El cromosoma bacteriano, es suficientemente largo como para formar varios lazos

circulares, que como tales pueden a su vez superenrollarse, formando de esta manera una
serie de dominios topológicos independientes. Esta organización en dominios, colabora al
estado de compactación general del genoma bacteriano, e impide que con la ruptura de una
hebra en un punto cualquiera del cromosoma, se pierda el total del superenrollamiento,
manteniendo de esta forma la energía almacenada.Las bacterias poseen enzimas capaces de
alterar la estructura del ADN modificando su superenrollamiento.

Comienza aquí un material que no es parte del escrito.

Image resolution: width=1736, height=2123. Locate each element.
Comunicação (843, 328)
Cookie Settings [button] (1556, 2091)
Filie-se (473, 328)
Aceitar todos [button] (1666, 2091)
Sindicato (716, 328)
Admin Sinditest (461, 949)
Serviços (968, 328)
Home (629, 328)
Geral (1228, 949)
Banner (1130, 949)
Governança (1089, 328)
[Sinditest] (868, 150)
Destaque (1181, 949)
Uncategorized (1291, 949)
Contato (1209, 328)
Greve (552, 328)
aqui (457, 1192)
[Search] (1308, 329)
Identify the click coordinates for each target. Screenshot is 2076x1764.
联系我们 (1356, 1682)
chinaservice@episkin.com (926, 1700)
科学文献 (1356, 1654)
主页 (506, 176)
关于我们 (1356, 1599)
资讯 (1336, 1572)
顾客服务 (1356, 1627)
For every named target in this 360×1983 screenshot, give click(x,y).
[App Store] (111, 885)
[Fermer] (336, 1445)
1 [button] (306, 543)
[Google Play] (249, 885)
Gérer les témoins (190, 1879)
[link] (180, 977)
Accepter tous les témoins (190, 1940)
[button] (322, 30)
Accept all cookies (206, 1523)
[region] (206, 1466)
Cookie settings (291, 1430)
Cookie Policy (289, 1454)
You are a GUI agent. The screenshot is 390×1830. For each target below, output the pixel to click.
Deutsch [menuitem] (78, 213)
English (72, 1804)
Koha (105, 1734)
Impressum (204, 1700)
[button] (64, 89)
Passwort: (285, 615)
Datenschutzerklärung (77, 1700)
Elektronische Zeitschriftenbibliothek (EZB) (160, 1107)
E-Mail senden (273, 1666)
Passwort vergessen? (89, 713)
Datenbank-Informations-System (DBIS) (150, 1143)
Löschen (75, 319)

Estas enzimas que se denominan genéricamente "topoisomerasas", actúan introduciendo o

eliminando vueltas “superhelicoidales”, cumpliendo un importante rol en los procesos de
replicación y transcripción del ADN. Por otra parte, es interesante mencionar que algunas
de estas topoisomerasas, como la ADN girasa, son blanco de acción para los antibióticos
del grupo de las quinolonas, como el ácido nalidíxico.

MUTACION
En el ADN

Una mutación es un cambio heredable en la secuencia de bases de los ácidos nucleícos que
constituyen el genoma de un organismo, que ocurren en condiciones naturales con una muy
baja frecuencia y se deben fundamentalmente a errores en los procesos de replicación del
ADN.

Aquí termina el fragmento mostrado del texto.